Bailey helped launch the careers of many noteworthy Minnesota artists. Her commitment to educating art collectors led to the birth of many museum quality art collections. Her sister Lila Glasoe Francese recalls, “Carolyn had done so much in her 46 years of life, and I asked her one day, when she knew she was terminal, if there was anything she wished she would have done. She said, ‘Yes, I wish I had started an art foundation.’ ”

“Santa Barbara has had a very important art history and we are building on it.”

In one of the many chats between Freddy and Bailey, they also spoke about what was missing in the area artistically. Freddy remembers them talking about creating an artist residence in Ojai. “She was always hosting artists,” he says. “She saw what the Ojai Playwrights Conference was doing.”

Bailey died on November 16, 2015, after a lengthy battle with glioblastoma brain cancer. “When I asked Carolyn who should run her foundation,” recollects Francese, “she actually responded with ‘Freddy.’ She saw in him the ability to be a leader in the world of art. I have watched Freddy cultivate incredible partnerships with individual donors as well as large institutions. He has an enormous understanding of practice when it comes to dealing with artists.”

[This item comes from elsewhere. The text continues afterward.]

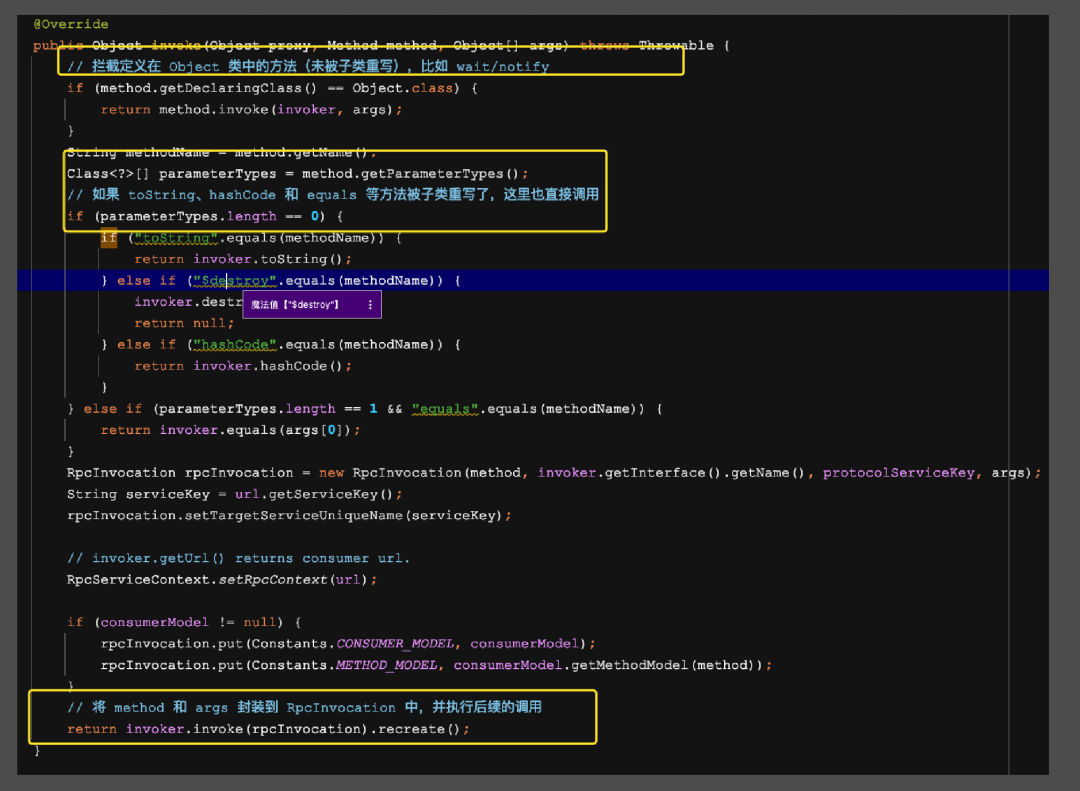The image size is (1080, 791).
Task: Click the setRpcContext method call
Action: (x=272, y=580)
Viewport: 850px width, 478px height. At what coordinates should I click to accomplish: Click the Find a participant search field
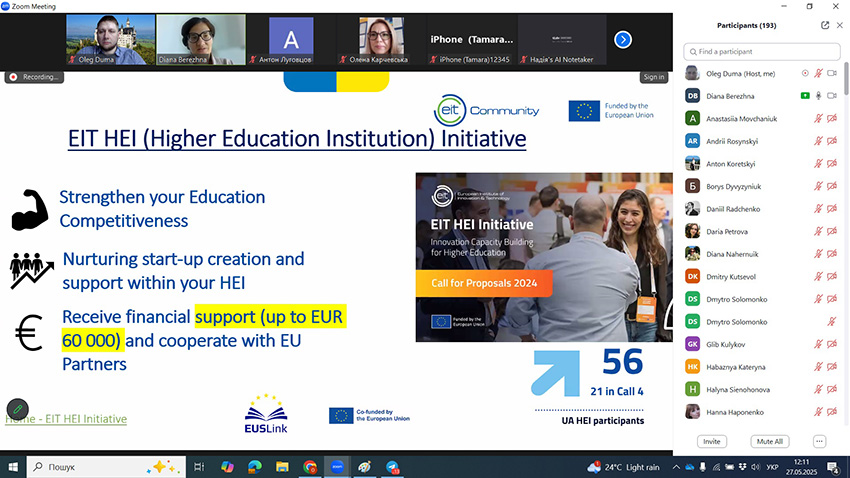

“Santa Barbara has had a very important art history,” voices Freddy, “and we are building on it. The Museum of Contemporary Art has, since the ’70s, been connected to the global arts scene. It predates L.A.’s MOCA. Santa Barbara had an arts space before L.A. had MOCA. What is amazing about the Santa Barbara arts scene is that there are so many artists here. It’s a community that has been built on a love for art and culture. We’re living in a moment in which there’s a decentralization of the art world. THINGS are happening outside N.Y.C. and L.A. We have to balance the expectations of our regional community and the larger scene. Santa Barbara is such a unique, beautiful community — all roads lead to it.”

Many of us were concerned when MCASB closed its doors because we thought the arts scene in Santa Barbara would be hurting for a long time. Thanks to Freddy Janka, we can now rest easy that the arts are now going to take full center stage.

As I leave my last meeting with Freddy, I ask him if there’s anything else he’d like to add or emphasize. He smiles broadly and says, “I’m pleased to be the first gay and Latinx board president of MCSAB — and also Santa Barbara–born.”